Pada auskultasi ditemukan suara napas menghilang dan hipersonor pada perkusi. Hipersonor artinya ada penambahan udara pada rongga dada dan suara napas yang menghilang juga sesuai pada pneumotoraks. Dari sisni disimpulkan bahwa ada udara dengan jumlah melebihi normal yang mengisi rongga dada, dan kemungkinan rongga dada isi cairan dapat dihindarkan. Kemudian tidak terdengar rales atau mengi. Yang berarti ini bukan obstruksi pada jalan napas seperti pada asma. Pada tahap ini maka primary survey sudah dilakukan tanpa adanya tahap D, E karena tidak ada masalah. Yang mengalami masalah hanyalah A, B, dan C. Setelah dilakukan pemeriksaan secara cepat maka selanjutnya didapat kemungkinan terbesar bahwa pasien mengalami pneumothoraks.
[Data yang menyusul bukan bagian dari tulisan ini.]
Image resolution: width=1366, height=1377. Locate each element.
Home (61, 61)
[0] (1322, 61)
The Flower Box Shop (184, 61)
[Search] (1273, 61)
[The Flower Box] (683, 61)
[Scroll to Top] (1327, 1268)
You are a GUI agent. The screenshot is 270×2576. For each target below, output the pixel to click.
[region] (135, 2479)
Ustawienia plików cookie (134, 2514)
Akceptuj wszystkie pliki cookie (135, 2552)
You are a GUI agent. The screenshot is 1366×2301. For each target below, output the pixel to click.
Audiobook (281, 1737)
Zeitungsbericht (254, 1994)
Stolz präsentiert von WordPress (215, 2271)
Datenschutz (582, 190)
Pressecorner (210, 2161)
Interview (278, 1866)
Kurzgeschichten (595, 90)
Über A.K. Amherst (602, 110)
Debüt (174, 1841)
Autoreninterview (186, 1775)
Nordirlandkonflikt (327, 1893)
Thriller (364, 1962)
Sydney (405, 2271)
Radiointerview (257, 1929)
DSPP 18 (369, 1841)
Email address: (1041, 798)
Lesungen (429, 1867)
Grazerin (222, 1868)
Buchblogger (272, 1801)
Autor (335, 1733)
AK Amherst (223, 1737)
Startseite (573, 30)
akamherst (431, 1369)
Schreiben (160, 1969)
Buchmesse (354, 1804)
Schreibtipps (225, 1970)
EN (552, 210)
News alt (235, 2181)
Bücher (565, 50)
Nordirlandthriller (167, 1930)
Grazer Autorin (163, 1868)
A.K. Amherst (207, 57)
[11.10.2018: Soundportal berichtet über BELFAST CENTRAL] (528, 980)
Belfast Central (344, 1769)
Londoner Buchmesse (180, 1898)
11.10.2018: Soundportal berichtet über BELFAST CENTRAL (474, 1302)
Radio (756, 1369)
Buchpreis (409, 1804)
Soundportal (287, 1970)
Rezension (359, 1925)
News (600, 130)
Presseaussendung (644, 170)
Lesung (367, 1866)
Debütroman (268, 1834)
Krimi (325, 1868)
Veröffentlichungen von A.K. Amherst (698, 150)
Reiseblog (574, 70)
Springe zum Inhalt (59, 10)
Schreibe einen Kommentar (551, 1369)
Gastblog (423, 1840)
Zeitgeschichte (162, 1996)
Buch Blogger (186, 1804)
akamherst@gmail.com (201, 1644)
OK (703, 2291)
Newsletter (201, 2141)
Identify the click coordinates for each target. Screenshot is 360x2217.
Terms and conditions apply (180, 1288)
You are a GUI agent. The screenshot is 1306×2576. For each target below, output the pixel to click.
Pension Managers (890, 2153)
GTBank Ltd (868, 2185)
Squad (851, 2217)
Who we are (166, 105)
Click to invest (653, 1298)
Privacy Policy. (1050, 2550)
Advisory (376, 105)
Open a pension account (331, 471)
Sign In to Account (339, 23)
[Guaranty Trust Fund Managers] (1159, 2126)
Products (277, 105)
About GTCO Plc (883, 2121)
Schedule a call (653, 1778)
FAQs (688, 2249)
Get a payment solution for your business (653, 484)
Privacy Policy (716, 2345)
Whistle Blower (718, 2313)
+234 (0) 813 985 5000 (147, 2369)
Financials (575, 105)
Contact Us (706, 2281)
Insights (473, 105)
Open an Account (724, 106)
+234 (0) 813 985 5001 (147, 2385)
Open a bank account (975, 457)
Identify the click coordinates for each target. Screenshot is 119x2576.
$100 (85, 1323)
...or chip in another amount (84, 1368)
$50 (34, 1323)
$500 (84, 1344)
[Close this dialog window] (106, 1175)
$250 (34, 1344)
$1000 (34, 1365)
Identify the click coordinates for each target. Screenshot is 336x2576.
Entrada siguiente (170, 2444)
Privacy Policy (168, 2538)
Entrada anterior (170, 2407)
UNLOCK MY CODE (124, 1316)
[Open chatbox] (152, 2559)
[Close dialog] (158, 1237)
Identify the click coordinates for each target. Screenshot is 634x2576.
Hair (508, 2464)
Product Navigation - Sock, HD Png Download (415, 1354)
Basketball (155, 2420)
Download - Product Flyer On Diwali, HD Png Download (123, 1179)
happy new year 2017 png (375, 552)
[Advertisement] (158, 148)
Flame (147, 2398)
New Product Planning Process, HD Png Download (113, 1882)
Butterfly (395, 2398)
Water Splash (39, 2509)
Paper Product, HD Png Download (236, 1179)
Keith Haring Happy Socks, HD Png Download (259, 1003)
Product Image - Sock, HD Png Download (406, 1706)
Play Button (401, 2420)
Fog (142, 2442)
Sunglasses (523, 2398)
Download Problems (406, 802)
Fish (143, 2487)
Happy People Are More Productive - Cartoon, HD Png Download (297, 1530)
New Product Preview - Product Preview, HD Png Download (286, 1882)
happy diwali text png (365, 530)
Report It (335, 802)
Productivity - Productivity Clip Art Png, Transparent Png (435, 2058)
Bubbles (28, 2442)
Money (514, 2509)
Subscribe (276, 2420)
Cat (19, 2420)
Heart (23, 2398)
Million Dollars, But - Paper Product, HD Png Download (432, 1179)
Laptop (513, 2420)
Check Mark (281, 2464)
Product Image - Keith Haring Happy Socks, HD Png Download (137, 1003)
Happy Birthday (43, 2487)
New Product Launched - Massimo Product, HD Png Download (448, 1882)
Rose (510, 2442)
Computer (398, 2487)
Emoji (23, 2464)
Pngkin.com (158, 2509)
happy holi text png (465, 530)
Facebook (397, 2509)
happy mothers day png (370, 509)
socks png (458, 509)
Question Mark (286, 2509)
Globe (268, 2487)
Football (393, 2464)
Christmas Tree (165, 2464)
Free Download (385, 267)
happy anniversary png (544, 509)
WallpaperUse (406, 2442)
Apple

Untuk memperkuat dilakukan EKG. Dari hasil EKG didapatkan QRS axis dan precordial T-wavenya berubah mirip IMA yang khas pada pneumothoraks primer paru kiri. Satu hal yang lebih memperkuat dugaan pneumotoraks pada paru kiri adalah pemeriksaan penunjang rontgen thoraks AP. Pada hasil rontgen didapatkan gambar dibawah ini :

Dari sini digambarkan bahwa ada : Trachea deviasi kearah kanan akibat dari desakan dari udara paru kiri Gambaran lusen mengisi seluruh ruang paru kiri bahkan terdapat herniasi kearah kontralateral sehingga gambaran jantung juga menghilang Lengkungan diafragma kiri hampir menghilang dan letak rendah. Dari hasil pemeriksaan fisik, penunjang, di tambah anamnesis maka dapat disimpulkan bahwa diagnosis pasien adalah pneumotoraks spontan primer sinistra .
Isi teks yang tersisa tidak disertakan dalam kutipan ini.